We report on hierarchical porous carbons derived from rice husk (RH) through the combination of carbonization and two post-processing methods that were used as the electrode material for capacitive deionization (CDI). The carbonized RHs, consisting of carbon/inorganic composite materials, were used to control the hierarchical porous structures, depending on the existence of silicon domains. Hierarchical porous carbons, denoted as RHC-A and comprising dominant micropores and small fraction mesopores, were synthesized by steam activation to react with the carbon fraction in the presence of silicon components. On the other hand, mesopore-dominant porous carbons, denoted as RHC-H, were obtained selectively by removing silicon components acting as a natural template from carbonized RH by hydrofluoric acid treatment. In order to understand the effect of the pore structure on CDI performance, two RH-derived porous carbons were compared in terms of their performances in water purification. In the batch-mode experiment, the microporous activated carbon (AC) exhibited the highest maximum electrosorption capacity of 17.7 mg g⁻¹, which was mainly determined by the specific surface area. Under the same conditions, however, the RHC-A was verified to have enhanced kinetic performance according to the Langmuir isotherm and the pseudo-second-order kinetic model.
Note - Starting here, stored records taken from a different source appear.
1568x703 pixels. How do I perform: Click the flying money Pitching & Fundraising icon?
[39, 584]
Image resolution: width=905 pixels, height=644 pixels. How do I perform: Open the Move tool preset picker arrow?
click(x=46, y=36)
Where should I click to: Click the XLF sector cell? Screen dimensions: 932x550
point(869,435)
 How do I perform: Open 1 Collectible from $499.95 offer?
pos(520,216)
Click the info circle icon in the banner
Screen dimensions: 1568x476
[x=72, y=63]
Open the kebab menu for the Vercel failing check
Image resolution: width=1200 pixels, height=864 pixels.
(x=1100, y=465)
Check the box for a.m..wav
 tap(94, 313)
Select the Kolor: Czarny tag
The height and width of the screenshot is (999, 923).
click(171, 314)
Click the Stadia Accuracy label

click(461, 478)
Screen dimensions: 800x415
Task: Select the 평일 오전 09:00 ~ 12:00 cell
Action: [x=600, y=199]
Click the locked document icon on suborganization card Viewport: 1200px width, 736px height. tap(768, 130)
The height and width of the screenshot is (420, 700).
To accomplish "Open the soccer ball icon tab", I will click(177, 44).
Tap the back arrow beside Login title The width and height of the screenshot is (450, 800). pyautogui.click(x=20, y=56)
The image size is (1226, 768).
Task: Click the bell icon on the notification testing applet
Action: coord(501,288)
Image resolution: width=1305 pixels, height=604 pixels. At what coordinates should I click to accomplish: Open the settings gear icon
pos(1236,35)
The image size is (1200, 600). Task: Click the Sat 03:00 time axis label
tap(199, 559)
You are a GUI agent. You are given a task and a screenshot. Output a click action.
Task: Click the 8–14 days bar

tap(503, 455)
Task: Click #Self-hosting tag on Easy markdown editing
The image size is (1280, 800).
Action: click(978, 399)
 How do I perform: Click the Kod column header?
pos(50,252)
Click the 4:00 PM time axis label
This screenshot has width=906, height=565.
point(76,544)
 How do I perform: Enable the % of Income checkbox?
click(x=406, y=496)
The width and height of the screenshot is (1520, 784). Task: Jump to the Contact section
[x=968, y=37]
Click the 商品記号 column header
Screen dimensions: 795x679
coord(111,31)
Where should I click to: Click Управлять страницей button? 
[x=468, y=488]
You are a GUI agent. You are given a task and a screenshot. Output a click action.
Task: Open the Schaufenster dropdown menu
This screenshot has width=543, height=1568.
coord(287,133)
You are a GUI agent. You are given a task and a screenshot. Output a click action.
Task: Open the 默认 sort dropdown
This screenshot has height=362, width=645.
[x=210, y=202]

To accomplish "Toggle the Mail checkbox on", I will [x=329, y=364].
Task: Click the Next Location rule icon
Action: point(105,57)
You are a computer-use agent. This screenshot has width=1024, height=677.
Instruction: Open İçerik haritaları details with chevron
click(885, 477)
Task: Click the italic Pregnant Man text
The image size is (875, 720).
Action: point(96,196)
Here, the hierarchical porous structures with continuous mesopores interconnected by micropores contributed to the enhanced kinetic performance of the RHC-A, facilitating effective ion transport and adsorption. In a continuous mode similar to the practical CDI, the kinetically improved RHC-A achieved a higher salt-removal capacity of 8.09 mg g⁻¹ than the 5.40 mg g⁻¹ and 1.63 mg g⁻¹ of the commercial activated carbon and RHC-H, respectively, at 1.5 V and with a feed rate of 20 mL min⁻¹ in 100 ppm of NaCl solution.